The ballot title must include an impartial summary of the proposed amendment or act that will give the voter a fair understanding of the issues presented. Hoban v. Hall, 229 Ark. 416, 417, 316 S.W.2d 185 (1958); Becker v. Riviere, 270 Ark. 219, 223, 226, 604 S.W.2d 555 (1980). According to the court, if information omitted from the ballot title is an “essential fact which would give the voter serious ground for reflection, it must be disclosed.” Bailey v. McCuen, 318 Ark. 277, 285, 884 S.W.2d 938 (1994), citing Finn v. McCuen, 303 Ark. 418, 798 S.W.2d 34 (1990); Gaines v. McCuen, 296 Ark. 513, 758 S.W.2d 403 (1988); Hoban v. Hall, supra; and Walton v. McDonald, 192 Ark. 1155, 97 S.W.2d 81 (1936). At the same time, however, a ballot title must be brief and concise (see A.C.A. § 7-9-107(b)); otherwise voters could run afoul of A.C.A. § 7-5-522’s five minute limit in voting booths when other voters are waiting in line. Bailey v. McCuen, supra. The ballot title is not required to be perfect, nor is it reasonable to expect the title to cover or anticipate every possible legal argument the proposed measure might evoke. Plugge v. McCuen, 310 Ark. 654, 841 S.W.2d 139 (1992). The title, however, must be free from any misleading tendency, whether by amplification, omission, or fallacy; it must not be tinged with partisan coloring. Id. A ballot title must convey an intelligible idea of the scope and significance of a proposed change in the law. Christian Civic Action Committee v. McCuen, 318 Ark. 241, 884 S.W.2d 605 (1994). It has been stated that the ballot title must be: 1) intelligible, 2) honest, and 3) impartial. Becker v. McCuen, 303 Ark. 482, 798 S.W.2d 71 (1990), citing Leigh v. Hall, 232 Ark. 558, 339 S.W.2d 104 (1960).

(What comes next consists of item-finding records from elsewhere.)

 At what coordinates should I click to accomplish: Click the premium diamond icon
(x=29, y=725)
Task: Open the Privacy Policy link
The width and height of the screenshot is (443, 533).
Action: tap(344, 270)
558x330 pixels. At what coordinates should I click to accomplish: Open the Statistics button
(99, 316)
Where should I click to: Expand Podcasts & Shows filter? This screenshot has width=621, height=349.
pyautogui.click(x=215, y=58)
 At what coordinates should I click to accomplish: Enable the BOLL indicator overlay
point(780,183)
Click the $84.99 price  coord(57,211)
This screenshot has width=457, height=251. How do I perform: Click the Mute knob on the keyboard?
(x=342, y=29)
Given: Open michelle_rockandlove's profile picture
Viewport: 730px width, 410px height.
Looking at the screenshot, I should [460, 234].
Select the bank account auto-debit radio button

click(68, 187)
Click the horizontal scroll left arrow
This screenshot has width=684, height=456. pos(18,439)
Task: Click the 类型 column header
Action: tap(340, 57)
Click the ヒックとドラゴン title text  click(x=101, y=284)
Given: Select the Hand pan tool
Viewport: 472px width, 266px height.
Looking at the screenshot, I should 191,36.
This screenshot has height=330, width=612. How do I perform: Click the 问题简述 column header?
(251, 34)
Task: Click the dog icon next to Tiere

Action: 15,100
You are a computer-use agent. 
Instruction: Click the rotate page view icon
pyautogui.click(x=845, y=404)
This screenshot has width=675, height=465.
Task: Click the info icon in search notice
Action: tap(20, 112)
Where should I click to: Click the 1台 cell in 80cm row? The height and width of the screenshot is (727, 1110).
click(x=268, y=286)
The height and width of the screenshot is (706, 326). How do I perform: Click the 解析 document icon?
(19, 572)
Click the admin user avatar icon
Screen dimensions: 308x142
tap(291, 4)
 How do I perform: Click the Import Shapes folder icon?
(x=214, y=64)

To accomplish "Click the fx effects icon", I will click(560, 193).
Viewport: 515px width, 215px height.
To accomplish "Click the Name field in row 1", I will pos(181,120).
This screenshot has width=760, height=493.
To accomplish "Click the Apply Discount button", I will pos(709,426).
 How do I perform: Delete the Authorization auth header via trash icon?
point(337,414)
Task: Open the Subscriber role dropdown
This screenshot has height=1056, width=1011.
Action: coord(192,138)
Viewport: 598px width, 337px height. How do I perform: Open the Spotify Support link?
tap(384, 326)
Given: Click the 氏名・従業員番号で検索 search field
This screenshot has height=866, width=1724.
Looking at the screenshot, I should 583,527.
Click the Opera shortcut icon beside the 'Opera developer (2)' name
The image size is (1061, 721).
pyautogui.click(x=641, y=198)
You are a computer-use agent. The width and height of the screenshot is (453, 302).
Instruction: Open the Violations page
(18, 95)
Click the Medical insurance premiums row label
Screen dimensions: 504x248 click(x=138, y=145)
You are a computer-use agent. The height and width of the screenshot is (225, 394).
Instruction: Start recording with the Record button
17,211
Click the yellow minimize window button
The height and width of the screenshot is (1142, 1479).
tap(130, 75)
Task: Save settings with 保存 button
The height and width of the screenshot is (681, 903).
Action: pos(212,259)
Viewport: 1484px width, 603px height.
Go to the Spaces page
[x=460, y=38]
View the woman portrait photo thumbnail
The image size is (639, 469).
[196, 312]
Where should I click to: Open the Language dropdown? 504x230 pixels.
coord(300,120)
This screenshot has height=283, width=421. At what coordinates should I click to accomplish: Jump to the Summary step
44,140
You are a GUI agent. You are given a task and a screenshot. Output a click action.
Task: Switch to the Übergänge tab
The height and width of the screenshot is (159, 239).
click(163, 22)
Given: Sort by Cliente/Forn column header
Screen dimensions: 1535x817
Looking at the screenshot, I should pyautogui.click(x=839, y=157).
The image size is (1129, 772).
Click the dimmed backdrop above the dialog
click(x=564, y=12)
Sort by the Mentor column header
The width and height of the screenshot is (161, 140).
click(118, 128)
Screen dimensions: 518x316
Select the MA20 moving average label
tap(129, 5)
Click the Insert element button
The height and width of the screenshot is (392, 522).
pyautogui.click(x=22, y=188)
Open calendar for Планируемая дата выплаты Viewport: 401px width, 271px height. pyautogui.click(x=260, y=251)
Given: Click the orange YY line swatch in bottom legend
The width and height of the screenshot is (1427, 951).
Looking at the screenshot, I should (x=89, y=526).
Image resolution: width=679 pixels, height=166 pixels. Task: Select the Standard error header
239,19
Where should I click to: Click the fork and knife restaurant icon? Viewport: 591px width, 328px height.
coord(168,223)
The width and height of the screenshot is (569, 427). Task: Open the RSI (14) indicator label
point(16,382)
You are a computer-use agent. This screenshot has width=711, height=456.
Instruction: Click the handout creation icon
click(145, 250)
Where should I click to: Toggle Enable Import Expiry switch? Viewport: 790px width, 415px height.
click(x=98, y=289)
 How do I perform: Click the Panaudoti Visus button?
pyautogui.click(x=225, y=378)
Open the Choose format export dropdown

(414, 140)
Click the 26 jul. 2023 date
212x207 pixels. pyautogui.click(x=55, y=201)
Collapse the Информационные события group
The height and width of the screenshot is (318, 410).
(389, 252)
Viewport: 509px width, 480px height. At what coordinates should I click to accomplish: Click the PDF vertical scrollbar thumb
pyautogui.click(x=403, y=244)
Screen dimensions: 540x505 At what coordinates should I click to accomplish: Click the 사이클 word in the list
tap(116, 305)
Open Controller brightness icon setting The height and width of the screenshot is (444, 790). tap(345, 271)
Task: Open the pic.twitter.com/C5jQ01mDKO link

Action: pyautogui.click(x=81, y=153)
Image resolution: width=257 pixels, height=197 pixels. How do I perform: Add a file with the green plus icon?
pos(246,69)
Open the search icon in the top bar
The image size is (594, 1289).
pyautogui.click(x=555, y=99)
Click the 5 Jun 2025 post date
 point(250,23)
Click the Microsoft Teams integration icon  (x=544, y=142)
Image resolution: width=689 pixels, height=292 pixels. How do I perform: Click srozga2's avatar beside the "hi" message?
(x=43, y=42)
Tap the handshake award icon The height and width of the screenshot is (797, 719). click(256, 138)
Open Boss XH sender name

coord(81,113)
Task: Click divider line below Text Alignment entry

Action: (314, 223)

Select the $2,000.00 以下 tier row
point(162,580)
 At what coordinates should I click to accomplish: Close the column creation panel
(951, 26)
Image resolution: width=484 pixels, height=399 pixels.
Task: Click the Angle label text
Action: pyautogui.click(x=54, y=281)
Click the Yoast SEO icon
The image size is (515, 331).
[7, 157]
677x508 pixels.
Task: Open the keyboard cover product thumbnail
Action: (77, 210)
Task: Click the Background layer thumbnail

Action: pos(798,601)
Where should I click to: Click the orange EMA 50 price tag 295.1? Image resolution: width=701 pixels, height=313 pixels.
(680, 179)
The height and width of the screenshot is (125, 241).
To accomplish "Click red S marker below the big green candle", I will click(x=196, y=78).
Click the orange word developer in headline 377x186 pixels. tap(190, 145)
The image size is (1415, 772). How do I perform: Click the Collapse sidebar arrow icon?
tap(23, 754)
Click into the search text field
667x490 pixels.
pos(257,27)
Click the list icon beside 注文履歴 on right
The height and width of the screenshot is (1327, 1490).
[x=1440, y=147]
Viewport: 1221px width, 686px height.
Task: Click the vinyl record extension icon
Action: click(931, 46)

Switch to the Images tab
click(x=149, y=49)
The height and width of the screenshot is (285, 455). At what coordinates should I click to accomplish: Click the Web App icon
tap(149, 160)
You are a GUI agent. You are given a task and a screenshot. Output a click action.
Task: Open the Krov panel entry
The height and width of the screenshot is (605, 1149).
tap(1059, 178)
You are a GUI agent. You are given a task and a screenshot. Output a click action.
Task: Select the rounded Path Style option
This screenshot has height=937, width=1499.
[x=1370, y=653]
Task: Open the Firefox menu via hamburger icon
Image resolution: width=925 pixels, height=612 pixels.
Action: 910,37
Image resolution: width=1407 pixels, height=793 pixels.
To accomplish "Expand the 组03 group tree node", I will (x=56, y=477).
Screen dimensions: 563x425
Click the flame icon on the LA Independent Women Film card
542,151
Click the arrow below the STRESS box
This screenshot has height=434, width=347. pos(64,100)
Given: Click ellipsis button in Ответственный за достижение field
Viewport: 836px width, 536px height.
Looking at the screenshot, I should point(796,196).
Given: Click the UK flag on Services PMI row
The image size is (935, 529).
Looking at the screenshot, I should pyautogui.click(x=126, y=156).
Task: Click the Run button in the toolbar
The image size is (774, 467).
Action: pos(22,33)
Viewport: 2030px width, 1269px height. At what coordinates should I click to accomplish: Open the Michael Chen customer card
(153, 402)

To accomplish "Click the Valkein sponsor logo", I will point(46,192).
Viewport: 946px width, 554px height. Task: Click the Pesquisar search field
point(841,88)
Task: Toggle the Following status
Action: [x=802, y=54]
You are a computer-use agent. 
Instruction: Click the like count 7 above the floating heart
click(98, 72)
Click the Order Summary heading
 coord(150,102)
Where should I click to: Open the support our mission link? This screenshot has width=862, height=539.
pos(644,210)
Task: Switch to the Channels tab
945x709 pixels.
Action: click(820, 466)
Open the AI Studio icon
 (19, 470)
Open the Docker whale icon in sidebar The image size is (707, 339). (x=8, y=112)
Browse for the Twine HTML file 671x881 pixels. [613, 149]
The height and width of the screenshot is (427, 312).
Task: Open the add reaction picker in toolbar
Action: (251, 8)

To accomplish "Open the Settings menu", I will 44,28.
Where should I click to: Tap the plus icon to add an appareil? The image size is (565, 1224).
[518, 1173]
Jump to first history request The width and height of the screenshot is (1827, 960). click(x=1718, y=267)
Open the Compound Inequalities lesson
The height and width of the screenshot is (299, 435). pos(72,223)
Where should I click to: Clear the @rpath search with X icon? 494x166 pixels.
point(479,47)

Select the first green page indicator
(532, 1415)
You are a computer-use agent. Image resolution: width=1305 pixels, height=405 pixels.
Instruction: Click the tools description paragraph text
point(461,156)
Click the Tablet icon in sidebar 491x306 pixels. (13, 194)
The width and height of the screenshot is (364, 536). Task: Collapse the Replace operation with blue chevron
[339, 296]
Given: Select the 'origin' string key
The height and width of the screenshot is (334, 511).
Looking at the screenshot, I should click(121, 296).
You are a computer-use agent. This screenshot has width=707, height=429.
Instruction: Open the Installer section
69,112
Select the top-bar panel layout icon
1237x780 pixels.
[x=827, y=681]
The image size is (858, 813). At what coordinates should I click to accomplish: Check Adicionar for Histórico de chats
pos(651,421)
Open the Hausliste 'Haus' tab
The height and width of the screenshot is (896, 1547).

Having analyzed your proposed amendment as well as your proposed popular name and ballot title under the above precepts, it is my conclusion that the popular name is sufficient as submitted. It is therefore hereby approved as submitted. With regard to the ballot title, a minor change is in my opinion necessary to make it more suitable and correct. The following ballot title is hereby substituted and certified in order to ensure that, when construed together, the popular name and ballot title accurately set forth the purpose of the proposed amendment:
A CONSTITUTIONAL AMENDMENT CHANGING THE TERM OF OFFICE FOR COUNTY SHERIFFS, COUNTY JUDGES, COUNTY CLERKS, CIRCUIT CLERKS, COUNTY TREASURERS, COUNTY COLLECTORS OF TAXES, COUNTY ASSESSORS, COUNTY CORONERS, COUNTY SURVEYORS, AND CONSTABLES FROM THE CURRENT TWO (2) YEARS TO FOUR (4) YEARS; AND MAKING THE AMENDMENT APPLICABLE TO COUNTY SHERIFFS, COUNTY JUDGES, COUNTY CLERKS, CIRCUIT CLERKS, COUNTY TREASURERS, COUNTY COLLECTORS OF TAXES, COUNTY ASSESSORS, COUNTY CORONERS, COUNTY SURVEYORS, AND CONSTABLES WHO ARE ELECTED AT THE 2010 REGULAR ELECTION AND THEREAFTER.
Pursuant to A.C.A. § 7-9-108, instructions to canvassers and signers must precede every petition, informing them of the privileges granted by the Constitution and of the penalties imposed for violations of this act. Enclosed herewith, over the signature of the Attorney General, are instructions that should be incorporated in your petition prior to circulation.